I am attracted to both sides of photography and architecture: where science and art overlay each other. First a South African engineer, I seemed to be headed for a Silicon Valley somewhere. Having left South Africa in 1975 for a year in South America, I found myself in a different Californian valley, studying photography at CalArts north of Los Angeles: particularly the topographical American photographers of the 1930’s onwards. It is right to learn from others. Favourites? Robert Adams, Nicholas Nixon [portraits too], Stephen Shore, John Pfahl, Lewis Baltz, Walker Evans, Paul Strand, Lee Friedlander, Ed Ruscha, Dorothea Lange, Berenice Abbott.

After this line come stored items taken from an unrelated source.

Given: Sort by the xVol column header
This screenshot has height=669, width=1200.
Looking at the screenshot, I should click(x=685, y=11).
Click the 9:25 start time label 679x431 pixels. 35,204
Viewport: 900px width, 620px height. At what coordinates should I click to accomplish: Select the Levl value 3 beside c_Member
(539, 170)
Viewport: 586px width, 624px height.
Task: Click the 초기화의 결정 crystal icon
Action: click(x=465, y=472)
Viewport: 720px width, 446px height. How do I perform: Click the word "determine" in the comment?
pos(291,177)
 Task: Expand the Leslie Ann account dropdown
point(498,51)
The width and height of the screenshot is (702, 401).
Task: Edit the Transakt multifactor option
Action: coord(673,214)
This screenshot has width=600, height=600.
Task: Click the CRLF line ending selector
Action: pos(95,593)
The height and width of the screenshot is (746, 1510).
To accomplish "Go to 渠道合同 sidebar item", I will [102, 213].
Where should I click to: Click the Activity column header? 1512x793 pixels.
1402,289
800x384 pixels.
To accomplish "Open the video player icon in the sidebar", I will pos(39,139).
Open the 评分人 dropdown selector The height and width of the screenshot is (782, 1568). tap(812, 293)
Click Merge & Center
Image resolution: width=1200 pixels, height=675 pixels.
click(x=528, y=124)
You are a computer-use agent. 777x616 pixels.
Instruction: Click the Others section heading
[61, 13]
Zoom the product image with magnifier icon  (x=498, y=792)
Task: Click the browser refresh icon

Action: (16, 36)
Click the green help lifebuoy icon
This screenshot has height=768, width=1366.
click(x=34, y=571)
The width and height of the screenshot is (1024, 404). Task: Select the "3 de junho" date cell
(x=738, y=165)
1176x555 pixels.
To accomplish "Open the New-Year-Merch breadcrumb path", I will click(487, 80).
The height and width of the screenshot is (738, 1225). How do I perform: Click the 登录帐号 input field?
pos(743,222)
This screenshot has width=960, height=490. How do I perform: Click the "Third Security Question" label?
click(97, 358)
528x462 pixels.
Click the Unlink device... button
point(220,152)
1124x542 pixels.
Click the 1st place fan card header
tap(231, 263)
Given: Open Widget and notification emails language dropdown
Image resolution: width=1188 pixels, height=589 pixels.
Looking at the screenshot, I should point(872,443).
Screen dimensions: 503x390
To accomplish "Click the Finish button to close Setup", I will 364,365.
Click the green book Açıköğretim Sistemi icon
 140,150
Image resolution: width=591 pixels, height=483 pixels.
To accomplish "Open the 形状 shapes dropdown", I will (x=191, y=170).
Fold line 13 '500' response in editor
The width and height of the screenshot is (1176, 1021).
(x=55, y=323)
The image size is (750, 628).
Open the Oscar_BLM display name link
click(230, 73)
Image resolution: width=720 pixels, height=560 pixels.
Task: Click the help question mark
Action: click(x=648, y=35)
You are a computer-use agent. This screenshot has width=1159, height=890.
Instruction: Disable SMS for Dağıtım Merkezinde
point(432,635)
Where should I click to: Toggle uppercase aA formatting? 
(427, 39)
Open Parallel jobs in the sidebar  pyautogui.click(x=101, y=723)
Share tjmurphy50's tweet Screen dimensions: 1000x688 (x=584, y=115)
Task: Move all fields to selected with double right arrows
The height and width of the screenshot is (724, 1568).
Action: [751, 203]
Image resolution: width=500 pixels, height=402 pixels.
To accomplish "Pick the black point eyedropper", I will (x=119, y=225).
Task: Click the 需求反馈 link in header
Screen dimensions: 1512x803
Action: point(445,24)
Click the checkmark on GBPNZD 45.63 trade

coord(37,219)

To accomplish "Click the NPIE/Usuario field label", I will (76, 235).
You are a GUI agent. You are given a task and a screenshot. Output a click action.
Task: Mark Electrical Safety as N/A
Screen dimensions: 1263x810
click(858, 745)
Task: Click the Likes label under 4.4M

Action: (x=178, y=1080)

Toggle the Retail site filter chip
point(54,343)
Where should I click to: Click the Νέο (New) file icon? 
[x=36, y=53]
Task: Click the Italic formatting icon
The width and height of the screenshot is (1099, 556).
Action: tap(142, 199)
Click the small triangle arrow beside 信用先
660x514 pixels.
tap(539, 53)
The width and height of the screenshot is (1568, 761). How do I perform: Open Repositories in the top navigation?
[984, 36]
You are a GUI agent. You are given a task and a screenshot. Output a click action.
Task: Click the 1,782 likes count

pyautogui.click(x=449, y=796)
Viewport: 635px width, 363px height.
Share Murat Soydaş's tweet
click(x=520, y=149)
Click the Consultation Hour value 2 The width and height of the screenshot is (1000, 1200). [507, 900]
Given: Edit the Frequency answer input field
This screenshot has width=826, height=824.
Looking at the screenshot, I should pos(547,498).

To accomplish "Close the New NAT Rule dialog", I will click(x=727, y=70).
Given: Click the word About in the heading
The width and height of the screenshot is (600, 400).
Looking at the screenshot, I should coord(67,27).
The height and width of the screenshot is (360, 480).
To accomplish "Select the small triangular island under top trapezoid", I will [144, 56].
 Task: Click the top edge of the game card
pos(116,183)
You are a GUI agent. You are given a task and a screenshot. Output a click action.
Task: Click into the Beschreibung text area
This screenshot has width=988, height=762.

After the comfort of the Jo Ann Callis classroom, my task was, naturally, to work out the next question: what to do with my new enthusiasm? where does the camera go and why? where is the duck’s eye? low or high? [this was years before Iwan Baan]. Consider a large camera in a small room with furniture, and just a few sheets of transparency film. Under the darkcloth, a dim image beckons on the ground glass, upside down and backwards. From where is it best to feel the space of the interior or the weight of the superstructure? Back then, you needed lots of kit, a spotmeter and [thank you, Edwin Land] help in Polaroid form. Fortunately, there remains a thrill in figuring out a new picture to lob into the world’s archives that conveys the architecture and gives an idea of the physical experience. A composition that somehow works, regardless of the ‘rules’.
All this was, I believe, adequate training for digital photography which offers a new universe.
I have had the wonderful good fortune to work for several formidable architects: Norman Foster, O’Donnell + Tuomey, Grafton Architects, not forgetting the excellent Walters & Cohen Architects for example..
In 2005 the Royal Institute of British Architects awarded Dennis an Honorary Fellowship [Hon FRIBA] for his contribution to architecture.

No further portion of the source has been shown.